The conditioning regimen may be dependent on what is standard of care (SoC) for the specific indication prior to HSCT at each specific treatment location. For instance, SoC is often a combination of chemotherapy and radiotherapy starting 1-2 weeks prior to HSCT. Premedication with corticosteroids and anti-histamines may be given prior to enzyme administration. The first dose of IgG-degrading enzyme should be administered 4-24 hours prior to the HSCT. The enzyme dose is typically either 0.25 mg/kg, 0.5 mg/kg, 2x 0.25 mg/kg, 2x 0.5 mg/kg or preferably about 1 mg/kg. If the 2x 0.25 mg/kg or 2x 0.5 mg/kg dose is used, both should be administered prior to HSCT and not separated by more than 24 hours. If the lOx diluted sample test performed prior to enzyme dosing indicate that the donor specific antibodies are very high (not decrease by at least 50% vs neat) the 2x 0.5 mg/kg dose or 1 mg/kg dose should be considered.

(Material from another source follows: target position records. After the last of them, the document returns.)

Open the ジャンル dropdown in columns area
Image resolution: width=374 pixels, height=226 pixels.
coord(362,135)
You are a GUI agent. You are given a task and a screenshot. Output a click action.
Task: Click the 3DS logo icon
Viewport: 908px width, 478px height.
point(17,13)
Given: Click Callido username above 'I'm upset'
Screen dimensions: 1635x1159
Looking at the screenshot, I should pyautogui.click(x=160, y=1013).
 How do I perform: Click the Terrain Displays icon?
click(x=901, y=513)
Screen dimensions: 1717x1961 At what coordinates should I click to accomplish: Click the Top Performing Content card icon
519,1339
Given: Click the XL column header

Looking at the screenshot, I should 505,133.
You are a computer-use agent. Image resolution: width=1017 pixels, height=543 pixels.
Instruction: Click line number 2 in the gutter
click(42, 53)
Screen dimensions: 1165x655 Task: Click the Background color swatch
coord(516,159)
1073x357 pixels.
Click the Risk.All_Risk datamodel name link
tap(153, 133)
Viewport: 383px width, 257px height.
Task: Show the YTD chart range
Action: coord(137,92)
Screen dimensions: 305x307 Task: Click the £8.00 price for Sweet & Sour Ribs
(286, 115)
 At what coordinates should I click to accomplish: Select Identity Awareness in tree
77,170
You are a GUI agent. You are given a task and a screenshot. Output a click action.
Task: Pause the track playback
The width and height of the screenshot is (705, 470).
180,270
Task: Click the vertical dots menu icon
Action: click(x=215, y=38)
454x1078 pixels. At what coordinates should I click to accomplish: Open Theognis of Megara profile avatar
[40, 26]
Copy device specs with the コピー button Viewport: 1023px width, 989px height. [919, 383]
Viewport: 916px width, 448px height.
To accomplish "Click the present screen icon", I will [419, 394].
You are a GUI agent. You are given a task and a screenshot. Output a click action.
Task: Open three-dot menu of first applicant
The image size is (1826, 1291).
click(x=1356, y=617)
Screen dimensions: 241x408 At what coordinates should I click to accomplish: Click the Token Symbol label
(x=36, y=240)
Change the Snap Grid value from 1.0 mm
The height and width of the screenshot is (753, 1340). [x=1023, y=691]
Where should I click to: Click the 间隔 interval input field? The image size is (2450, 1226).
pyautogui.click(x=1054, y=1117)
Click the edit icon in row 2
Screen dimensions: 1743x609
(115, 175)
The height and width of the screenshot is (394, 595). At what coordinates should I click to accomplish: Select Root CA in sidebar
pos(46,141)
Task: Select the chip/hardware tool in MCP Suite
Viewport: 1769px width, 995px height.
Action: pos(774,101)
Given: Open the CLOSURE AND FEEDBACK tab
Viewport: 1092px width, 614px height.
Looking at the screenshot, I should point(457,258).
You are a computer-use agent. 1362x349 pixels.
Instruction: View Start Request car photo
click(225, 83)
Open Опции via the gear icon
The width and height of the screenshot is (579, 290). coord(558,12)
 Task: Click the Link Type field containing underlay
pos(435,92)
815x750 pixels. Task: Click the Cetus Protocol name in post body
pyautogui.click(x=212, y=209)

After HSCT a graft vs host disease (GvHD) prophylaxis may be needed, and this can be any type of prophylaxis that is SoC after HSCT at the treatment location. Preferably, the prophylaxis is based on post-transplant cyclophosphamide (PTCy), mycophenolate mofetil (MMF) and tacrolimus. GvHD prophylaxis based on antibodies cannot be used.

A second dose of an IgG-degrading enzyme (typically 0.25 mg/kg, 0.5 mg/kg or 1 mg/kg) is administered approximately 3-7 days, preferably 5 days, after HSCT. This may be followed by IVIg, for example approximately 9 days after HSCT. The earliest timepoint where IVIg can be administered is 48 hours after the last enzyme dose.

Example 6 - other IgG cleaving enzymes

A modified enzyme has been developed (IdeS/IdeZ also known as N240; SEQ ID NO: 91) and shown to have very similar IgG-cleaving properties as imlifidase. Imlifidase and N240 were compared in an experiment utilizing pre-dose samples from three patients and cleavage was performed with enzyme concentrations of 3, 6 and 12 pg/mL for 2 hours at 37°C. These concentrations were chosen as they correspond to Cmax levels after dosing imlifidase at 0.12, 0.25 and 0.5 mg/kg respectively. The SDS-PAGE separations are shown in Fig. 10. The samples were further evaluated in SAB-HLA assay to analyze the effect on anti-HLA antibodies in these highly sensitized samples (Fig. 11).

The data show that N240 showed similar cleavage properties to imlifidase.